Это не была очередная современная пьеса, которую надо было переписывать вместе с автором, дорабатывая и уточняя характеры, мотивы поступков. Это была своего рода (исследователи не раз это подчеркивали) режиссерская вольная композиция, основанная на публицистических текстах, написанных легендарной личностью, чешским патриотоман-тифашистом.
«Фучик написал репортаж, — рассказывал впоследствии Товстоногов, — но в самих его записках, мне казалось, есть театральный ход — в приеме реминисценций. Поэтому характер инсценировки — мы назвали ее “Дорогой бессмертия” — был здесь подсказан автором, и нам нужно было только найти точную форму сопоставления событий, происходящих в камере, с событиями жизни героя до ареста. И я придумал такой ход: с приближением основного действия к концу реминисценции по времени отдалялись. Получился контраст: постепенное движение к смерти и — все более светлые воспоминания. Так что формальный прием таился в самом содержании и построении “Репортажа”. В этом случае ход пьесы и спектакля мне померещился сразу по прочтении произведения Юлиуса Фучика».
Самой большой удачей режиссера стало создание двух планов действия, двух, как будто параллельных существований — в настоящем, за тюремной стеной; и в прошлом, в дотюремном бытии борца.
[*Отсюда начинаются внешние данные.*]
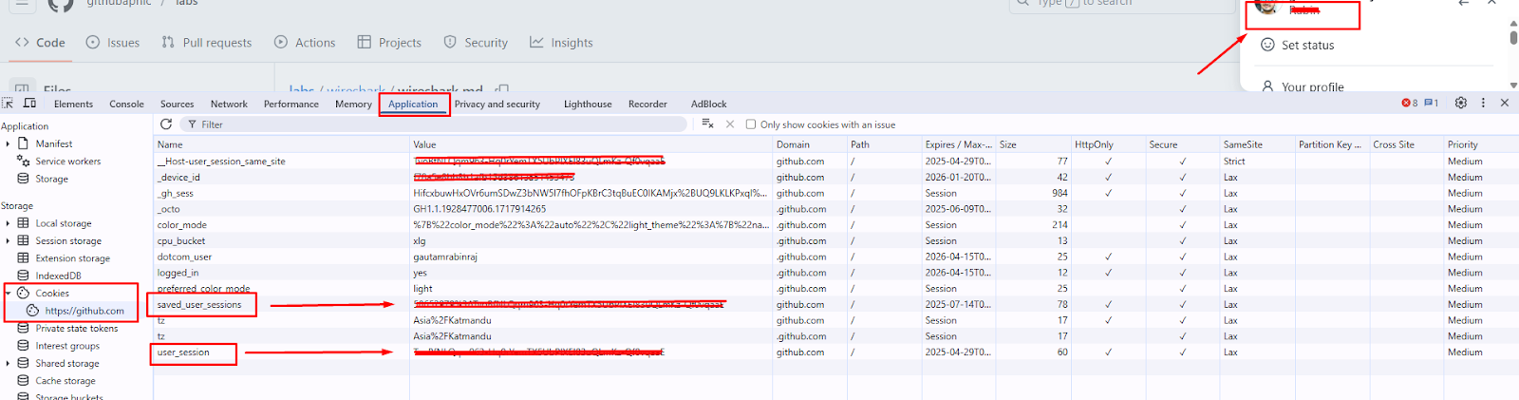This screenshot has height=400, width=1519.
Task: Click the clear all cookies icon
Action: (x=707, y=124)
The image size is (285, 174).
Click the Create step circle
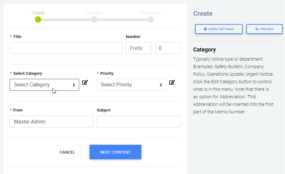(x=38, y=19)
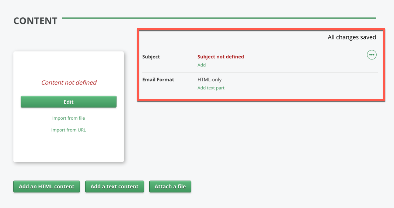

Подробно рассказывая об этом спектакле, Р. Беньяш приводит цитату из Фучика, подчеркивая, что товстоноговский прием (кто-то хвалил режиссера за идею создания «наплывов», кто-то упрекал в формализме) был не чем иным, как результатом досконально прочитанной и прочувствованной авторской метафоры. «Кто-то, когда-то, теперь уже, пожалуй, и не узнать когда и кто — назвал комнату для подследственных во дворце Печека кинотеатром. Замечательное сравнение… Все киностудии мира не накрутили столько фильмов, сколько их спроектировали на эту сцену глаза ожидавших нового допроса, новых мучений, смерти… Оставив жизнь позади, каждый здесь ежедневно умирает у себя на глазах. Но не каждый рождается вновь. Сотни раз видел я здесь фильм о себе, тысячи его деталей… Вероятно, все хранится в какой-нибудь извилине мозга как свернутая кинолента».